As I sat in the foyer of RPA, drinking a cappuccino and scoffing a large pink doughnut after having a small film crew exploring my nether regions looking for polyps or the Labor Party environmental policy, I got to wondering about “Life”.
My current journey began ten years ago in the uncluttered fabulousness of one of those brilliant new restaurants that everyone wants to be at, a place too loud to make conversation pleasant.
Six of us sat hunched on backless hardwood chairs, jammed cheek by saggy jowl, in a room too darkly lit, trying to order food and more importantly wine, from a menu that might as well be written in Sanskrit. Everything on the menu seemed a blur, one dish melting into another. At first I blamed the lighting, then the ridiculously small font, then the colour of the ink against the papyrus.
The waiter, a louche young man with impossibly high cheekbones, a child god, who I instantly recognised from the ‘my favourites’ section of Gaydar, stood over me beaming a too-white Britney Spears smile. All eyes were turned on me.

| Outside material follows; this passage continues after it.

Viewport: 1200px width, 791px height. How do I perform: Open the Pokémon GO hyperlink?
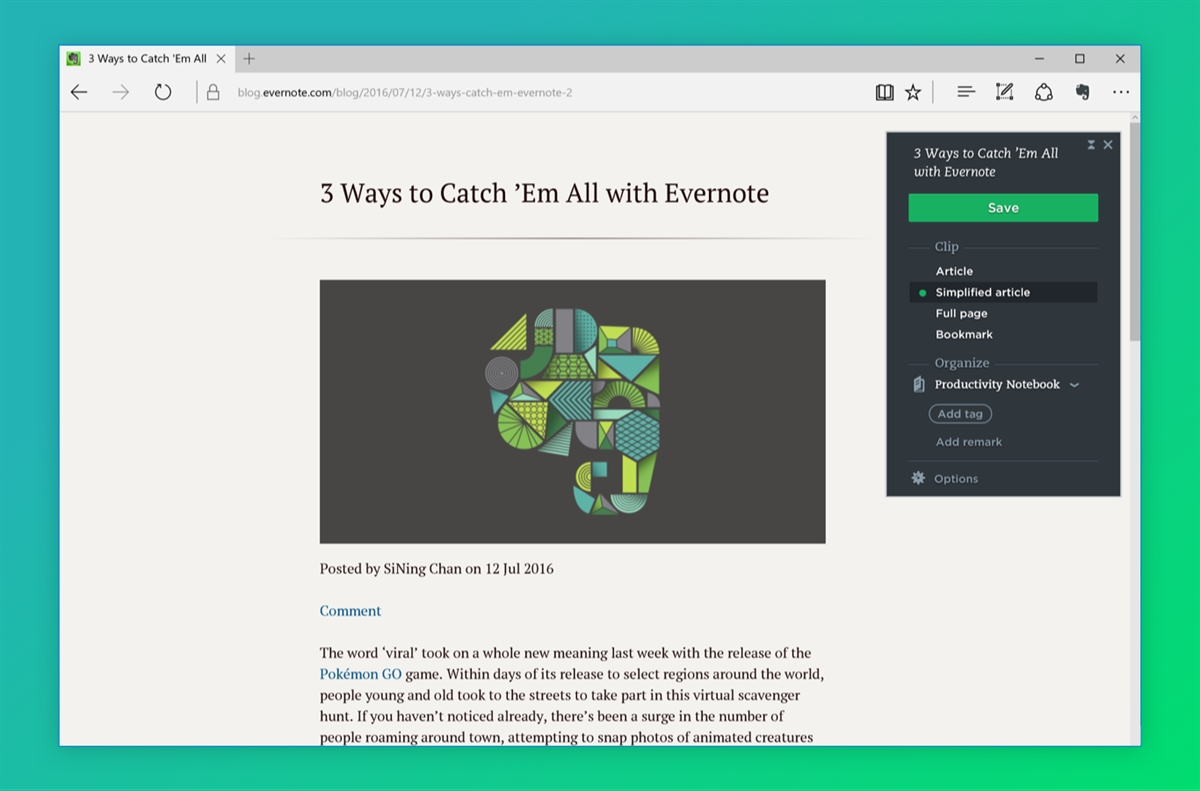click(360, 673)
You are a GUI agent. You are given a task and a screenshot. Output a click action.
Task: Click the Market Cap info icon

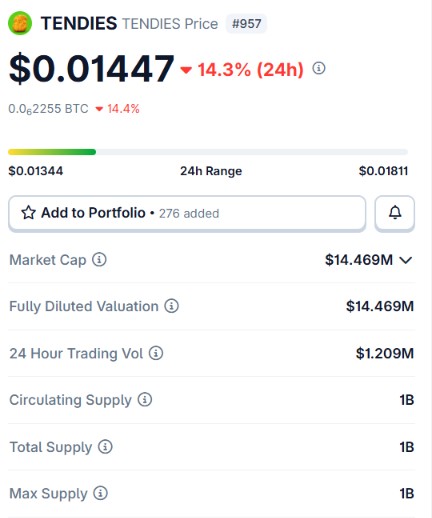click(x=99, y=259)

Feeling pressured I pointed at something I hoped was chicken with pasta. As the ‘vision sashayed off to attend to a fusion table of aussieBum models and Arq barmen, my dearest friends turned and squealed, “Goat lung with witlof salad!”

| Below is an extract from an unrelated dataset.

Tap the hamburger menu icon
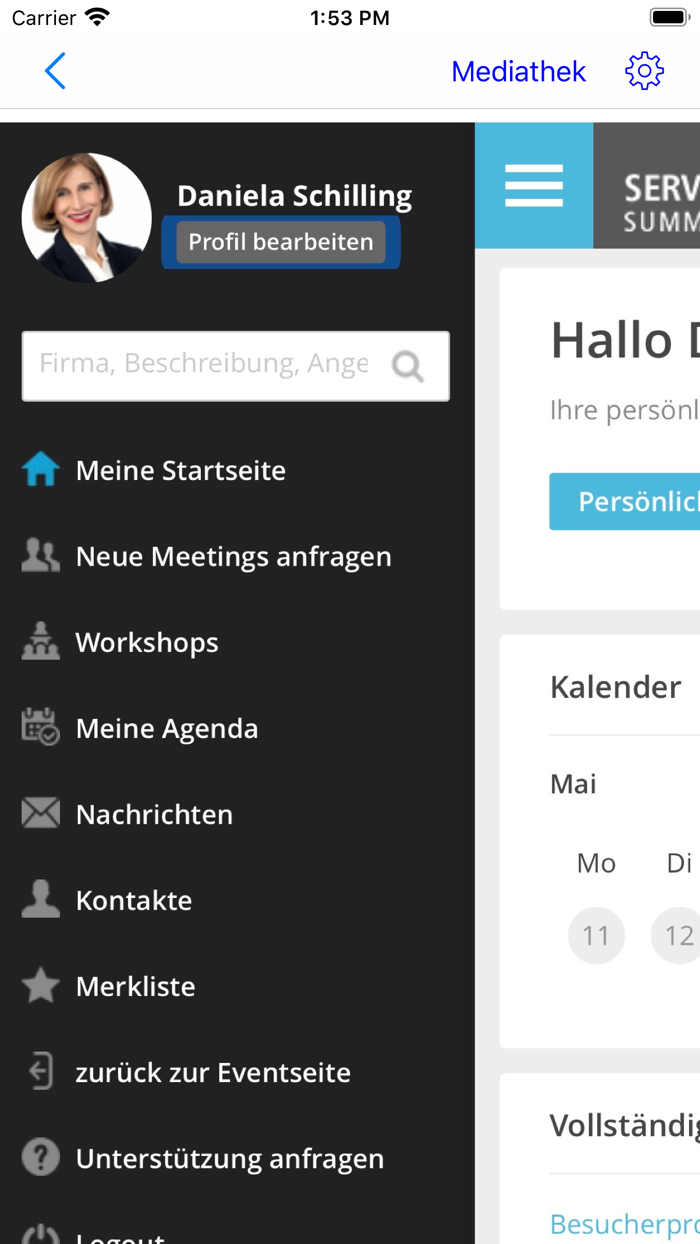 pos(534,186)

I needed specs. I sensed the beginning of a new chapter in my life.
It started with my eyes and moved rather quickly to my butt.  What was once pert and high, with the round firmness of a ripe peach, has now taken on the texture and look of a golf ball that’s been around the sand traps once too often.

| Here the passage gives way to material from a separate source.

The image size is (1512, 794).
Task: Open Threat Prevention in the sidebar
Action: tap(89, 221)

To add insult to sagging injury I met a very attractive boy online a year ago — perfect hair, perfect skin and a perfect — he was mighty fine. Thirty minutes later he was knocking on my front door.
Now, my pics — they may have been taken by Cecil Beaton using the Doris Day filter, but I think you still get the idea that this is who I once was and in the right blackout could be again.
We raced upstairs to my loft, where he did something so unexpected that I’m still recovering from it — he pinched my arm and said in his angelic voice, “You lose so much elasticity at your age”. I looked down to see folds of skin hanging loosely, like a deflated party balloon, steadfastly refusing to snap back into place.
Funnily enough, I think that was the last time I managed an erection — without the help of a little blue pill.
I now look longingly but I stress, not lustfully, at the perfectly unlined, lightly tanned nape of young men’s necks. At the gym I stare off into the distance as well-toned, high-butted Adonises strut from bench press to bicep curl, their eyes bright with enthusiasm for all life has to offer.
I’m not bitter, resentful or just another ‘grumpy old queen’. I’m happy that, against all odds, I’m the age I am. I’m a survivor in so many ways and I’ve absolutely no desire to go back and do any of it again. But I do so miss ‘the age of elasticity’.